No se atrevía a palparla, porque la notaba fría en exceso; pero contemplaba la forma de los huesos, las concavidades y se tocaba su propia cabeza pensando: «La mía debe de ser igual… ¡Quizá, un poco más pequeña!». Aquello era la muerte. Mosén Alberto le dijo que debía de tener lo menos mil años. ¿Era posible? Claro, claro, los huesos duraban más que la carne, aunque no tanto como el alma. El alma le tenía preocupado a Manuel. No saber dónde se escondía, si es que tenía forma concreta. Y si no la tenía, más misterioso aún. Él la sentía de vez en cuando al rezar y, sobre todo, al acostarse. Le gustaba que
Amanecer
dijera:
Gerona tiene veinte mil almas
. Salvar el alma era lo único que importaba y él debía procurar salvar la suya y también la de Paz y la de la Torre de Babel. A veces se decía que posiblemente las almas hablaban y que si hablaban lo hacían en latín.

Moncho y Eva se fueron el mes de julio a Panticosa, capital oscense del valle de Tena, que durante la guerra fue su cuartel general. Se hospedaron en una fonda llena de moscas; pero no importaba. Él necesitaba volver a ver a sus compañeros y aquel prodigioso paisaje del Pirineo aragonés, con un valle de Ordesa que no tenía parangón, con los lagos de Brazato y Bachimaña.

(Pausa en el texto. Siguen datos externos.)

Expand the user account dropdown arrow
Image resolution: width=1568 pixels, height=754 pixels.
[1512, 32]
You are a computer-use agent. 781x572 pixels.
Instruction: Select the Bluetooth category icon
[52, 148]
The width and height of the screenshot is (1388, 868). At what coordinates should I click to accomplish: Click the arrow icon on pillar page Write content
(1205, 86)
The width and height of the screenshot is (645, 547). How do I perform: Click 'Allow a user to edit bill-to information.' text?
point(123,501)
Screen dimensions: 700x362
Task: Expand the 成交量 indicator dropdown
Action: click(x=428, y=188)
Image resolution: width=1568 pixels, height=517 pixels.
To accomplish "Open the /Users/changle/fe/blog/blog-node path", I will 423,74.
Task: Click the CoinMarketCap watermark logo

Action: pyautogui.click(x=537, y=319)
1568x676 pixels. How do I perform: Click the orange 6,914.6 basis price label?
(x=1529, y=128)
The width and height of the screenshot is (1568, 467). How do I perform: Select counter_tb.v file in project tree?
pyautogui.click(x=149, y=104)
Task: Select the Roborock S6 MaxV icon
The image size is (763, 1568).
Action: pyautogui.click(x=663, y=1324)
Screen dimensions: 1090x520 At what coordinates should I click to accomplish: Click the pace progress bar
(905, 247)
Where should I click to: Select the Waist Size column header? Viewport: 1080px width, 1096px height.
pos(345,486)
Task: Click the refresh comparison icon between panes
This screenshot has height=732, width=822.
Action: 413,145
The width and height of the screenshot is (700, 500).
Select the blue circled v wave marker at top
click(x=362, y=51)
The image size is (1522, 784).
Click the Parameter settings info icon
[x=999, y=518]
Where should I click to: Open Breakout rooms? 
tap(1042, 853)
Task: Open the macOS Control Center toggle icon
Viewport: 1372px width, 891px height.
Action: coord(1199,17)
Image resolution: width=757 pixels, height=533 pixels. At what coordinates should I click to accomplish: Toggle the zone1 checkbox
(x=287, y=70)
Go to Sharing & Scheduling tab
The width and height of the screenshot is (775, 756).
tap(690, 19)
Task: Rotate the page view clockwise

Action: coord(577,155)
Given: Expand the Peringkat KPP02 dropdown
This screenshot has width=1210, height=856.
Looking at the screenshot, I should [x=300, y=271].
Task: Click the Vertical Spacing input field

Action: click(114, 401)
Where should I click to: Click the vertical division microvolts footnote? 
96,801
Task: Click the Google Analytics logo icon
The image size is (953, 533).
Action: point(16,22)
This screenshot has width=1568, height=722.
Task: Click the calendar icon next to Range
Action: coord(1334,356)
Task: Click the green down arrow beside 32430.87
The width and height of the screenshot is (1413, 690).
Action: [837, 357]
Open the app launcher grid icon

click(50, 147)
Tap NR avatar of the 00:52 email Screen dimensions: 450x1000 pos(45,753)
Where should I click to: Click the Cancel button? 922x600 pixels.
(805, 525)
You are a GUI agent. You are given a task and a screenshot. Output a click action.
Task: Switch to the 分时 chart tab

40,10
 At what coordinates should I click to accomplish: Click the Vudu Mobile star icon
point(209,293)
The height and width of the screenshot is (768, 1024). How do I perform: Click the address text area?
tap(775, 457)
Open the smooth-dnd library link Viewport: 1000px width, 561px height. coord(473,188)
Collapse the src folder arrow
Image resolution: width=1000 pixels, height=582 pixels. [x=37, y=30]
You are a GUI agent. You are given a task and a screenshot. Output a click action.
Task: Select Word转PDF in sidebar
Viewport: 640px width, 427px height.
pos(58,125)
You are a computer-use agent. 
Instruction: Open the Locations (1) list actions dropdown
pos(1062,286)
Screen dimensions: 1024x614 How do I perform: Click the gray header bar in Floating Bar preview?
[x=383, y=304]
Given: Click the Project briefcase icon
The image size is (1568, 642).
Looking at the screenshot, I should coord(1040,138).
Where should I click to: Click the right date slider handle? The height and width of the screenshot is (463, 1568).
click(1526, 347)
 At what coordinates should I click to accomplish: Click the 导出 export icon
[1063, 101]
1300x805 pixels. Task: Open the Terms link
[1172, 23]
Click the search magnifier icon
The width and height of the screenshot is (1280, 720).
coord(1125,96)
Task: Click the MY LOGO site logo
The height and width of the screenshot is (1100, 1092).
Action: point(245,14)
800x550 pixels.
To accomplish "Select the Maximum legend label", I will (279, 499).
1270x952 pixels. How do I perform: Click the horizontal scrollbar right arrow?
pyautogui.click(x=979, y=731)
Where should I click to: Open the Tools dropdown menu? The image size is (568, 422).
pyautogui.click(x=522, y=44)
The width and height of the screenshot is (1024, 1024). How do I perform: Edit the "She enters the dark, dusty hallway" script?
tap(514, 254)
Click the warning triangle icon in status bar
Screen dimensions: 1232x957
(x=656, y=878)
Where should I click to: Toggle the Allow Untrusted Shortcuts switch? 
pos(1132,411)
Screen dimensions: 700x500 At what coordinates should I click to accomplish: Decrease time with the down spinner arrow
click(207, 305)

Sus ex compañeros de armas, los del mismo valle, los Royo, Pueyo y demás, les invitaron con espontánea hospitalidad. No se hacían a la idea de que Moncho fuera médico, y encima analista. «Así, que si mirases al microscopio mi sangre sabrías si estoy sano o enfermo. ¡Coño! ¿Por qué no te has traído ese chisme?». También les sorprendió que su mujer fuera alemana. Varios estuvieron a punto de darle el pésame por la marcha de la guerra, dado que el último parte hablaba de bombardeos masivos sobre Berlín. Moncho hizo con el dedo un signo negativo. «Nada de pésame… Eva es judía y detesta a los nazis». Algunos reaccionaron en contra, porque ellos deseaban el triunfo de Alemania. «Es que, si los aliados ganan —argumentaban—, a lo mejor quieren entrar en España y volvemos a las andadas, abandonando nuestras vacas, a la mujer y a los hijos».